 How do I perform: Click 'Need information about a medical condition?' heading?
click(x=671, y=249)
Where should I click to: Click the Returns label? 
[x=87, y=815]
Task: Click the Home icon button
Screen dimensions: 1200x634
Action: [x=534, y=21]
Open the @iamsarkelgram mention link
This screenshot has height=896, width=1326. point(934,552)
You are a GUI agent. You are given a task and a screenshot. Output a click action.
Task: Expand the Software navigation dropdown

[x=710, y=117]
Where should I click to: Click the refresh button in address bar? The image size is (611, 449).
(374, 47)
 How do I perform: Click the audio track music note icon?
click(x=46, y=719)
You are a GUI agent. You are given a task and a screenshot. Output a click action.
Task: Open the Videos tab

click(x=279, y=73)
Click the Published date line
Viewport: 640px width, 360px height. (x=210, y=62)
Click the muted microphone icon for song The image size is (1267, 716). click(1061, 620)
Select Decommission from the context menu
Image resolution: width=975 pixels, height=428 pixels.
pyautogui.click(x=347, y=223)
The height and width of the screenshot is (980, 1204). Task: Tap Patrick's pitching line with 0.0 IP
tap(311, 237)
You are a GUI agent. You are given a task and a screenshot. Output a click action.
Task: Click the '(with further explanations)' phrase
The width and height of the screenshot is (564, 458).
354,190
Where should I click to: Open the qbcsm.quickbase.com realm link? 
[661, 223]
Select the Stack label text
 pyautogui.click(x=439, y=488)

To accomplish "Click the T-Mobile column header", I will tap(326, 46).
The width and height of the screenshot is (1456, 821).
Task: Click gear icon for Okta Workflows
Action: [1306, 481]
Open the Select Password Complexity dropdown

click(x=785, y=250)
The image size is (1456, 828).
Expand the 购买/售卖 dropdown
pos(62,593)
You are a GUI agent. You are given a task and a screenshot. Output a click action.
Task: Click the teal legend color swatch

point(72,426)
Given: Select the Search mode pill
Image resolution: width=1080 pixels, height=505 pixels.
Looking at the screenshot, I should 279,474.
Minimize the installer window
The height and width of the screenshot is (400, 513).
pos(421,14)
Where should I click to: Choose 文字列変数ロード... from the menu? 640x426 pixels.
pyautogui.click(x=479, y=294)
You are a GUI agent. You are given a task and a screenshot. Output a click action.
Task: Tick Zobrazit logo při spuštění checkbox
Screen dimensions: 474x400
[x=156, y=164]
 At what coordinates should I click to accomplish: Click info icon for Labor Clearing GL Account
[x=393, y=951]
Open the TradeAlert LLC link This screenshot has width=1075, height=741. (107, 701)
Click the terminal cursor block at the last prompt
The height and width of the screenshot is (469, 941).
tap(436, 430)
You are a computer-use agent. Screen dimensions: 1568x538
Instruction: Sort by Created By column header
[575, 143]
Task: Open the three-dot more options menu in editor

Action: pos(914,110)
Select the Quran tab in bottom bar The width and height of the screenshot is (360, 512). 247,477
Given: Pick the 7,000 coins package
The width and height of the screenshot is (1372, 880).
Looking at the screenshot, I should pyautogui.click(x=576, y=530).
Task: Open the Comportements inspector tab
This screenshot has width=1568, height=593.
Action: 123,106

→ **WHAT YOU NEED TO DO**
Only the lines from the one with "Given: Pick the 7,000 coins package" through the final line above should be repeated, each exactly as written.

→ **WORKED SOLUTION**
Given: Pick the 7,000 coins package
The width and height of the screenshot is (1372, 880).
Looking at the screenshot, I should pyautogui.click(x=576, y=530).
Task: Open the Comportements inspector tab
This screenshot has width=1568, height=593.
Action: 123,106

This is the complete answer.